Selain itu, kualitas kredit juga masih terkendali. Biaya kredit (credit cost) tetap terjaga dengan rasio kredit bermasalah atau non-performing loan (NPL) rata-rata berada di bawah 2%.
"Saat ini kinerja Himbara sangat bagus, sehingga rasanya tidak perlu ada kekhawatiran atau keraguan terhadap kondisi fundamental di bursa," katanya.
Setali tiga uang, Menteri Sekretaris Negara (Mensesneg), Prasetyo Hadi menilai fundamental ekonomi Indonesia, khususnya dari sisi perbankan, masih sangat kuat.
Menurutnya, para pelaku pasar terus berkoordinasi dan berdiskusi untuk menjaga stabilitas ekonomi di tengah berbagai tantangan yang dihadapi.

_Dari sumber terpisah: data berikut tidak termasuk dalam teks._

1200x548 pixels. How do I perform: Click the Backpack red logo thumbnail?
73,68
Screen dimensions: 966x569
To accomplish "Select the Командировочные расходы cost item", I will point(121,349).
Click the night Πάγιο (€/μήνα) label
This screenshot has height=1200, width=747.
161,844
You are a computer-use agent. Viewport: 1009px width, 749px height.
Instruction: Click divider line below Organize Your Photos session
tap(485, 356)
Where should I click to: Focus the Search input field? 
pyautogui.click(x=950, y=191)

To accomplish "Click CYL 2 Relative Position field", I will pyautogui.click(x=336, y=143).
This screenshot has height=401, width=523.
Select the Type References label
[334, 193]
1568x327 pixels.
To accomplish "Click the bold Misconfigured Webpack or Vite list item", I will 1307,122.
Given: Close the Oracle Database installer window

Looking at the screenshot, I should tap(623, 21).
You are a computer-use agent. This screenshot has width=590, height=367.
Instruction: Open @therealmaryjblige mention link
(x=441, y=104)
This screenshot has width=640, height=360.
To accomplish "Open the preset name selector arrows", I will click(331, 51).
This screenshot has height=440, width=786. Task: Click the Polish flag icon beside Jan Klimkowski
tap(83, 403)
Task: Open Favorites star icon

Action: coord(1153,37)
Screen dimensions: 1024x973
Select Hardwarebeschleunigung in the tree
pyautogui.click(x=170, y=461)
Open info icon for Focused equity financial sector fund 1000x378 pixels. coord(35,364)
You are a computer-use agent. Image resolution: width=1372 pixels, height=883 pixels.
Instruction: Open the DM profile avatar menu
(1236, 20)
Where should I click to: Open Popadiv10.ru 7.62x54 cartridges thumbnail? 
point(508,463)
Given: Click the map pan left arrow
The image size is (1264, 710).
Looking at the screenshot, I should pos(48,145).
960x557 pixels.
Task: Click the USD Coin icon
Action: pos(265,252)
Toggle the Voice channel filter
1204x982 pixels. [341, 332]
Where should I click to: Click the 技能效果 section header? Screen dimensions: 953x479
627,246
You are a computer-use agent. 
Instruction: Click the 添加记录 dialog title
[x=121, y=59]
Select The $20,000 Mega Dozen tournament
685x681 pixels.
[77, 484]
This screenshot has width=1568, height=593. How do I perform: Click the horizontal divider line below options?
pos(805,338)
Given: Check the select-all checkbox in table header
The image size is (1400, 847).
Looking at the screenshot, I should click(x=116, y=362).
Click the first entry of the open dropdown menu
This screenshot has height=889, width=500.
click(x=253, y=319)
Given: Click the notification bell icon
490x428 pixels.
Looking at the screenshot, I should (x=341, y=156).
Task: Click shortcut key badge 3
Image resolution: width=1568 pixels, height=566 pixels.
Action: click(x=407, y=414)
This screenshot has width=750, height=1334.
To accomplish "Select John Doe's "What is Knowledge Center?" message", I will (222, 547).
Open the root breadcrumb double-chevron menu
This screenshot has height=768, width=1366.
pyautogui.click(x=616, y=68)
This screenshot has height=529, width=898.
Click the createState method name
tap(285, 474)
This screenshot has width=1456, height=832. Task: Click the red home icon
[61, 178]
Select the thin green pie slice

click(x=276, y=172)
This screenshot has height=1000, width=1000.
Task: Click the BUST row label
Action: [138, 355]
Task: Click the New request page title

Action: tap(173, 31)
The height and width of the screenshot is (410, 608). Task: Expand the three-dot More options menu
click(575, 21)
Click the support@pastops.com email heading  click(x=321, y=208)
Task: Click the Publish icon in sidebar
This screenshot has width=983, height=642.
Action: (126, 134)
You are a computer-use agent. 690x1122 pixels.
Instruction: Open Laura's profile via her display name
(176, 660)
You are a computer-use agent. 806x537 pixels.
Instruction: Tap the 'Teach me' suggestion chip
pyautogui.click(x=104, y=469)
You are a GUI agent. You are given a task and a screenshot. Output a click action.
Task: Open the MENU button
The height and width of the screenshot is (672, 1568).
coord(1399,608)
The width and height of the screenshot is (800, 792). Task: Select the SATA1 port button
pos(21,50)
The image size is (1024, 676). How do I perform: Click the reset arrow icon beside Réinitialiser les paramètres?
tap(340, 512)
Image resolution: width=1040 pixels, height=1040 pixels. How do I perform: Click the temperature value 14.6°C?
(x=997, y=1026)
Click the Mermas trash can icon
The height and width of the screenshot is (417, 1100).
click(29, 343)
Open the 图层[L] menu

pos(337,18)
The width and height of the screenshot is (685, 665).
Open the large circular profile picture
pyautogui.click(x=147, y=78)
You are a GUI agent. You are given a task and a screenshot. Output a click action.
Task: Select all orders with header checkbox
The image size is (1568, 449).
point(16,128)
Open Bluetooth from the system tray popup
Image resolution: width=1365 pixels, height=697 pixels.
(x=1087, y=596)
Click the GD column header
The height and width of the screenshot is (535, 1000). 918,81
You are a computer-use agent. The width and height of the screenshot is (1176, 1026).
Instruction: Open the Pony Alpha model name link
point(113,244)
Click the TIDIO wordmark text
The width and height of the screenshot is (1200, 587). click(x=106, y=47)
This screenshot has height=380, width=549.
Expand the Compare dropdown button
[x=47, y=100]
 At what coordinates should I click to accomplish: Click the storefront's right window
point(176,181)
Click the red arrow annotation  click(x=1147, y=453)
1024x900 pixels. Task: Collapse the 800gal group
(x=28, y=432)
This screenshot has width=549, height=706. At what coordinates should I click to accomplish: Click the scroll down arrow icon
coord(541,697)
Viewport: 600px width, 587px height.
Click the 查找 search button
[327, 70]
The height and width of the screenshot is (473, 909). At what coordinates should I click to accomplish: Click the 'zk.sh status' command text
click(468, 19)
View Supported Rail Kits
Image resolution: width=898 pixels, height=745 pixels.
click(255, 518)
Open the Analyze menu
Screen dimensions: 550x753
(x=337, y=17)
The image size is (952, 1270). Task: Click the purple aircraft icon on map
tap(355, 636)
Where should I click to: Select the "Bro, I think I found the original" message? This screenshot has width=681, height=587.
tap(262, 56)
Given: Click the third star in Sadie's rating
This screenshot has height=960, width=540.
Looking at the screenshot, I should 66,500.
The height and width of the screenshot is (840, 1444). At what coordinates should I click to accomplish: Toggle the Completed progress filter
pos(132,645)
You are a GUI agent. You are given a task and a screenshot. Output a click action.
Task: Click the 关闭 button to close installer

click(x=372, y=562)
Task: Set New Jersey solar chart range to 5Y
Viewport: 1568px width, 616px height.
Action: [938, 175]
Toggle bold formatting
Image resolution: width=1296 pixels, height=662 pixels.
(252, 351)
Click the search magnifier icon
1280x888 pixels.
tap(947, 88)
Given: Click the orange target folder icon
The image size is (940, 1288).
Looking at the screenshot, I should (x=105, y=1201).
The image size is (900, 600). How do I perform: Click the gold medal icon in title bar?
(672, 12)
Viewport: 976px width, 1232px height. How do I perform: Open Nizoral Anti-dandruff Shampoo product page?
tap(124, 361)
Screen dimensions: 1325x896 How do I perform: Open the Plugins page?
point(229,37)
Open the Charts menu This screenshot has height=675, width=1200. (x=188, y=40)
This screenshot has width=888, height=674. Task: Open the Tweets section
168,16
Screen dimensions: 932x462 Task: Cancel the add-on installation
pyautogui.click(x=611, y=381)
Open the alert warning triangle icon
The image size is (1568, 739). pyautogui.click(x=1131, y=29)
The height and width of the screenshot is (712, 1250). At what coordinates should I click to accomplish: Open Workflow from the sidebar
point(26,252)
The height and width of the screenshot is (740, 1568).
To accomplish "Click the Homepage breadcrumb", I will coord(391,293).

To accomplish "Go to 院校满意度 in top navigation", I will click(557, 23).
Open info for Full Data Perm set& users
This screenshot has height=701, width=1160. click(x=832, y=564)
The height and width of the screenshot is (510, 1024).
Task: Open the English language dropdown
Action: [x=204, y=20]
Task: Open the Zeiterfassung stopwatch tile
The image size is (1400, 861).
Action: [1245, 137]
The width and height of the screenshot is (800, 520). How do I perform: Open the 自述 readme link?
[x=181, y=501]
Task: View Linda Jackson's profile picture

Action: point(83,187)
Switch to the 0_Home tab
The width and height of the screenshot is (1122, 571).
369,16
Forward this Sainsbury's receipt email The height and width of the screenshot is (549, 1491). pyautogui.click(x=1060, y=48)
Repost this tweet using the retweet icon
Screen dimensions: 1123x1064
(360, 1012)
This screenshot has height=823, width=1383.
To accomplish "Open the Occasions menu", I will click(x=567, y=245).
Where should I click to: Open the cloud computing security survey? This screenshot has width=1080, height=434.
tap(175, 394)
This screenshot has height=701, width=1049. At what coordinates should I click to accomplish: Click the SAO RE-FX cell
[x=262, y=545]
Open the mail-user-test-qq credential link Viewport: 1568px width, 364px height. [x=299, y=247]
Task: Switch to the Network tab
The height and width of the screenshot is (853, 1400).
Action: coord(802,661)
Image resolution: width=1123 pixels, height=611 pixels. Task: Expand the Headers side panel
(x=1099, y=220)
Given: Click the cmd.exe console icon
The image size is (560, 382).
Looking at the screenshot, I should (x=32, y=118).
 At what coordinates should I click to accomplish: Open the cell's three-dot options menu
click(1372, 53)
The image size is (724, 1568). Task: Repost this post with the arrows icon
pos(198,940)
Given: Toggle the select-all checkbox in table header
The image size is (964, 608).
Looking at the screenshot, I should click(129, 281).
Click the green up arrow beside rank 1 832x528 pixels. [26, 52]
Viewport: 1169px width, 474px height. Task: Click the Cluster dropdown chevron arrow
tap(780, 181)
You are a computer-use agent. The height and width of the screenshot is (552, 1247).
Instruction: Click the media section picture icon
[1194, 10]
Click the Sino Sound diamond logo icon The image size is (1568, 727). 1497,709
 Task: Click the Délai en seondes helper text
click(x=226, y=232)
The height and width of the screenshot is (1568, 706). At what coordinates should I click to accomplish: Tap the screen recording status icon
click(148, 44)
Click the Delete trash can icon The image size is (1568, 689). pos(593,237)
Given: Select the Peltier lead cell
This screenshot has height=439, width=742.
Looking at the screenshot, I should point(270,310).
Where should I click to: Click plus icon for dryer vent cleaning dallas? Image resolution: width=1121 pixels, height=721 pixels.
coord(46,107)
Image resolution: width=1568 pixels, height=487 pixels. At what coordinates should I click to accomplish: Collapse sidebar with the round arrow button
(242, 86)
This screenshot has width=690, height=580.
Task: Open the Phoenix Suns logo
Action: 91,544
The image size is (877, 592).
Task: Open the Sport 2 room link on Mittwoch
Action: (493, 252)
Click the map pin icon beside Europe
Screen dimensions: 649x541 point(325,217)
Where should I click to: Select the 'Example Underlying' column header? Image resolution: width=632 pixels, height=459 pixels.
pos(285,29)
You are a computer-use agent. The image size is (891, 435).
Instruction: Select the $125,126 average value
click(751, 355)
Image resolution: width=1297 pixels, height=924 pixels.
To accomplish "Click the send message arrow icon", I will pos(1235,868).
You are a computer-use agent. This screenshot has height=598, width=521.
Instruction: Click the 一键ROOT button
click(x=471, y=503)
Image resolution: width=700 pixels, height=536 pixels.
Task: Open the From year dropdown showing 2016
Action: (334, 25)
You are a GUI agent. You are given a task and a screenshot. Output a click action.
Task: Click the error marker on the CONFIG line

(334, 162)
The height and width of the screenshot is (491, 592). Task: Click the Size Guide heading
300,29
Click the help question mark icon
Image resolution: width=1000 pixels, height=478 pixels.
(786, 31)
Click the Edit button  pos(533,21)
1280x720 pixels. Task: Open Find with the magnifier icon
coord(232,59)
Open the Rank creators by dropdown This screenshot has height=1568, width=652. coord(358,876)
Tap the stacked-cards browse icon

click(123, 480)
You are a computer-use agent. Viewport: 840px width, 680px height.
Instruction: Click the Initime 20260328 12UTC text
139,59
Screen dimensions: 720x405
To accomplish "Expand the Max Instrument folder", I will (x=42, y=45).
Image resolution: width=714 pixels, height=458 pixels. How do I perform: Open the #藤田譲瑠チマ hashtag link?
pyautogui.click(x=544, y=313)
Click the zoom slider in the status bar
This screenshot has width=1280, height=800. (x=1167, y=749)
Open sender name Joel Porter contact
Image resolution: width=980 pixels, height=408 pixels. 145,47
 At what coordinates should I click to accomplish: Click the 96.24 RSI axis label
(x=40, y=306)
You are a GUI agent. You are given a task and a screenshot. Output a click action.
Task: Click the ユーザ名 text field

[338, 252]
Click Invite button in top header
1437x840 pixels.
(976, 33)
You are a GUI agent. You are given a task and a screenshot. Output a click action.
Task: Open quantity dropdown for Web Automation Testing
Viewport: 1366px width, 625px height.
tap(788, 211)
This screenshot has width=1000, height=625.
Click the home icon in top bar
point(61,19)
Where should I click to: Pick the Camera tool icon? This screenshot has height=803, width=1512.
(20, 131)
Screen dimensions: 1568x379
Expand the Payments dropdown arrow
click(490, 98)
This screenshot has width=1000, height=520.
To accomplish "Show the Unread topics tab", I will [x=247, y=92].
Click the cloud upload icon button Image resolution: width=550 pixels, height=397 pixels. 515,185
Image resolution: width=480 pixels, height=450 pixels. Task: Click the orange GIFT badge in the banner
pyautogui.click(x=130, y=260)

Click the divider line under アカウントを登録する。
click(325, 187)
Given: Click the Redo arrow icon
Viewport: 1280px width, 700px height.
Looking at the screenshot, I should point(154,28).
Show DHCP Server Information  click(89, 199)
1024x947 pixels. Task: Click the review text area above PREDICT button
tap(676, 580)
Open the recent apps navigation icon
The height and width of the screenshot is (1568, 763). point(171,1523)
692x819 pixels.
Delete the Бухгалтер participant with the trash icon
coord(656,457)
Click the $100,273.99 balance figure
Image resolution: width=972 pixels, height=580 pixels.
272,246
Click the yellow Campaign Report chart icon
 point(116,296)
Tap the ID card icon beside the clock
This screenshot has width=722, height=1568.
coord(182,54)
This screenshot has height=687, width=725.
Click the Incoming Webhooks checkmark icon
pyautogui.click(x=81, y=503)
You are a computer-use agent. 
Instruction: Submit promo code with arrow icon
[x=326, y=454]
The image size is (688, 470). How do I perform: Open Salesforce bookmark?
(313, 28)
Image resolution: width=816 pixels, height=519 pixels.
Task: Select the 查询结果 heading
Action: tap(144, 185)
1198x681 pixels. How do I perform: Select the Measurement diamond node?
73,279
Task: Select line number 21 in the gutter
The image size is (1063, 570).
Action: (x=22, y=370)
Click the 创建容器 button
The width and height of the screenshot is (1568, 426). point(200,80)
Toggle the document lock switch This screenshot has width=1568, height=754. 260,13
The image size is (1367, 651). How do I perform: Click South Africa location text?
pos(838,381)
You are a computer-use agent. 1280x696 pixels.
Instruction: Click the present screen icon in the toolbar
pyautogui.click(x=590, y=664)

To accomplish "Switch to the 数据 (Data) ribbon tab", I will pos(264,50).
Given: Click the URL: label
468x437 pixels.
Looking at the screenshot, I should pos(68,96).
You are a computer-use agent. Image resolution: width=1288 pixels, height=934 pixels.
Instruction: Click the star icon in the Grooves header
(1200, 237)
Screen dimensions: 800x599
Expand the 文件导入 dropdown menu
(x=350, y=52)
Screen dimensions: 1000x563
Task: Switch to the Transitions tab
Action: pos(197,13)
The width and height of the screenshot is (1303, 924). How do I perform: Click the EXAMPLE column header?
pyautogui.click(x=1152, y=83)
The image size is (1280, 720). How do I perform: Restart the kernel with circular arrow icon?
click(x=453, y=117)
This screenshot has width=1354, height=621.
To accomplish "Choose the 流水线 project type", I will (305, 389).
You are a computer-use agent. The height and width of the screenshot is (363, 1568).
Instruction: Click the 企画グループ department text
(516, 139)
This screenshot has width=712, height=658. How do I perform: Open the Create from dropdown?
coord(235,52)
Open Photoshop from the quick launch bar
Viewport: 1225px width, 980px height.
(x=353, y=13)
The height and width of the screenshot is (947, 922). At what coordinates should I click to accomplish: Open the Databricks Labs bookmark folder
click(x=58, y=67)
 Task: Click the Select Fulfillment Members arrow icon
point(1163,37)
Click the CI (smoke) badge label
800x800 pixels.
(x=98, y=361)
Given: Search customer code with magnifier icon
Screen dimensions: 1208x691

"Fundamental ekonomi kita dari sisi perbankan sangat kuat. Pelaku pasar terus berkoordinasi, berdiskusi dan bekerja keras untuk bisa mengatasi permasalahan ekonomi sebagaimana kita harapkan bersama-sama," kata Prasetyo.
Adapun, sejalan dengan kenaikan Indeks Harga Saham Gabungan (IHSG) hari ini, gerak saham-saham bank Himbara juga berada di zona hijau, dengan PT Bank Mandiri (Persero) Tbk (BMRI) naik 6,47% ke level Rp3.950 pada penutupan sesi pertama.
Kemudian, PT Bank Negara Indonesia (Persero) Tbk (BBNI) naik 8,31% ke level Rp3.260, PT Bank Rakyat Indonesia (Persero) Tbk (BBRI) naik 6,56% ke level Rp2.760 dan PT Bank Tabungan Negara (Persero) Tbk (BBTN) naik 10,48% ke level Rp1.160.